La fascinante trayectoria vital del pastor catalán en el Matto Grosso brasileño, su conversión a los pobres y su lucha valiente y honesta contra la injusticia, hasta poner en peligro su vida, tienen evidentes tintes de novela. Pero, seamos sinceros: su aspecto no es el de un superhéroe musculoso y guaperas y el guión da para pocos efectos especiales. Dos claves del cine que atrae a los jóvenes hoy, al decir de la taquilla y el todopoderoso Hollywood. Y aun así su historia engancha. Claro que engancha: tanto a adultos como a jóvenes, a creyentes como a los que no lo son.
Un detalle aparentemente nimio como éste (o no tan nimio: enganchó a esas horas de la noche a dos millones de espectadores) debería hacernos reflexionar y repensar nuestros discursos y esfuerzos cuando hablamos de transmisión de la fe y de pastoral. Porque historias como la de Pedro, que muestran el evangelio hecho carne a base de coherencia vital son las que llegan al alma, tocan el corazón, emplean el lenguaje universal y eternamente descifrable del amor.
Por supuesto, no me refiero a esas cursis vidas de santos que arrebolaban a las jovencitas devotas de los años 50 pero hacen sonreirse a nuestros chavales. Hoy queremos santos vivos, de carne y hueso, con debilidades y fortalezas, con corazón y con hígado. Santos que se manchan la manos y se rasgan las vestiduras por los otros. Que asumen causas justas y hablan un lenguaje claro y directo.
En realidad lo hemos sabido siempre, ¿verdad? Es el testimonio el que encandila, el ejemplo de vida el que te anima a seguir un determinado camino. El filósofo Javier Gomá lo expresa a la perfección cuando afirma, en su libro “Imitación y Experiencia”, que “predicar con el ejemplo significa que el ejemplo predica, es decir, que es el único capaz de hablar a la conciencia y al corazón con toda la elocuencia, aunque sea un ejemplo silencioso”.
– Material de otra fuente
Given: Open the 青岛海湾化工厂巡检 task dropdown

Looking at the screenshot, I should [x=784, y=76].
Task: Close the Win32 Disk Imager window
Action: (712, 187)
Y es que no hay otro modo de transmitir la fe: hablar el lenguaje del amor, mostrar la predilección por los últimos, poner en práctica lo que uno dice creer y demostrar que no hay mejor camino que seguir las huellas de Jesús de Nazaret para alcanzar la felicidad. ¿Lo demás? Si no sirve a este propósito, tendríamos que hacérnoslo mirar. Aunque llevemos siglos empleándolo como método de pretendida evangelización.